The official said that both sides made "practical proposals" but declined to give further details.
The US has accused China of waging a vast hacking campaign against America's government, military and companies, with a private study recently concluding that cybertheft costs the world's biggest economy hundreds of billions of dollars a year.
China has hit back that it is also the victim of cyberattacks, charges that gained traction when Snowden said US spies had hacked into the prestigious Tsinghua University, one of six centres that routes all of mainland China's internet traffic.
Barack Obama has insisted there is a distinction between intelligence gathering, which he said was conducted by all countries, and the theft of trade secrets for commercial gain.

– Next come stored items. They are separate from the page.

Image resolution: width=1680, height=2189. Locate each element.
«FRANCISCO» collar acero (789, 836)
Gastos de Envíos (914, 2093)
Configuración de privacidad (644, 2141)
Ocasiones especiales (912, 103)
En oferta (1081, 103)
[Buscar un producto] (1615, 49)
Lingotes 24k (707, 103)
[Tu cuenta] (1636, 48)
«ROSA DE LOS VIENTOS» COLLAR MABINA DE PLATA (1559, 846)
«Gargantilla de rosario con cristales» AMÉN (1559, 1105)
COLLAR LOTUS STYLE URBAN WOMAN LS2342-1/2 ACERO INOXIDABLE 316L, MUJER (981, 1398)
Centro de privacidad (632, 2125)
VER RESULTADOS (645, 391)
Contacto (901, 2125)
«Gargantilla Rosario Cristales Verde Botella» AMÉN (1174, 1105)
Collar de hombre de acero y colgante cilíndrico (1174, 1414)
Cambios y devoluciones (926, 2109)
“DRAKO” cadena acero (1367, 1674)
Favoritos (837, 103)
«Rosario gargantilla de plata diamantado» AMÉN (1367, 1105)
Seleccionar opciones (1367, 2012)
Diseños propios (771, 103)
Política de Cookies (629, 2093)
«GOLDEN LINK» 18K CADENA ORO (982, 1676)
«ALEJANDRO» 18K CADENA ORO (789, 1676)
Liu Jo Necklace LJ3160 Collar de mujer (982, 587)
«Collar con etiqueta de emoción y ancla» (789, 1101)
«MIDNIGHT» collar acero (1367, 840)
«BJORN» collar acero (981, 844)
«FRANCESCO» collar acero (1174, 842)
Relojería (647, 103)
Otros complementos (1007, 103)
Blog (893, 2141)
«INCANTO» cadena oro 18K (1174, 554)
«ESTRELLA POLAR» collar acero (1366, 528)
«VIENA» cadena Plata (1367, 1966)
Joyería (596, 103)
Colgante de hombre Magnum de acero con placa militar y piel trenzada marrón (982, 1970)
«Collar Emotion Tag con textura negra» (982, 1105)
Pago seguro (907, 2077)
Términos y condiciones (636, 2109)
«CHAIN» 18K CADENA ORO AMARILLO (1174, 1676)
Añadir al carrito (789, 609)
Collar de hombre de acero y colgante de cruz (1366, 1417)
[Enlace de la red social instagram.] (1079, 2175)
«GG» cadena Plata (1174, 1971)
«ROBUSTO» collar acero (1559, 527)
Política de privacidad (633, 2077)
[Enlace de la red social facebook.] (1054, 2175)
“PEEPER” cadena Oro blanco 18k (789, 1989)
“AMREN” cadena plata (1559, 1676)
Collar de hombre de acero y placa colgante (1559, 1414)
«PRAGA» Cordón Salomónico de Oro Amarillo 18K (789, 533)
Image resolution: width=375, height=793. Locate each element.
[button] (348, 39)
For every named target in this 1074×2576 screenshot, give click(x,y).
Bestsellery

Meanwhile, European officials gathered at the US Department of Justice to discuss the activities of the National Security Agency (NSA).
Just blocks away, EU and US officials launched ambitious negotiations for the Transatlantic Trade and Investment Partnership (TTIP), which aims to reduce commercial barriers between the two economies and help both pull clear of the financial crisis.
The spying dispute had threatened to derail the long-planned trade talks even before they started. But angry Europeans agreed last week to go ahead with the TTIP plan - if they could also hold simultaneous discussions on the NSA's activities.
Brussels warned Washington last week that it might reconsider two key data-sharing deals - to share airline passenger data and SWIFT banking details - unless they get US assurances of "full compliance with the law" in its spying programmes.
There was no official confirmation that the intelligencerelated talks were under way.
But sources close to the matter said that two representatives from the European Commission, in the security and privacy fields, and representatives of the 28 EU member states, were meeting US counterparts at the Justice Department.
Official statements for the opening of the trade talks avoided reference to the spying furore, focusing instead on the potential to bring the huge US and European economies closer together.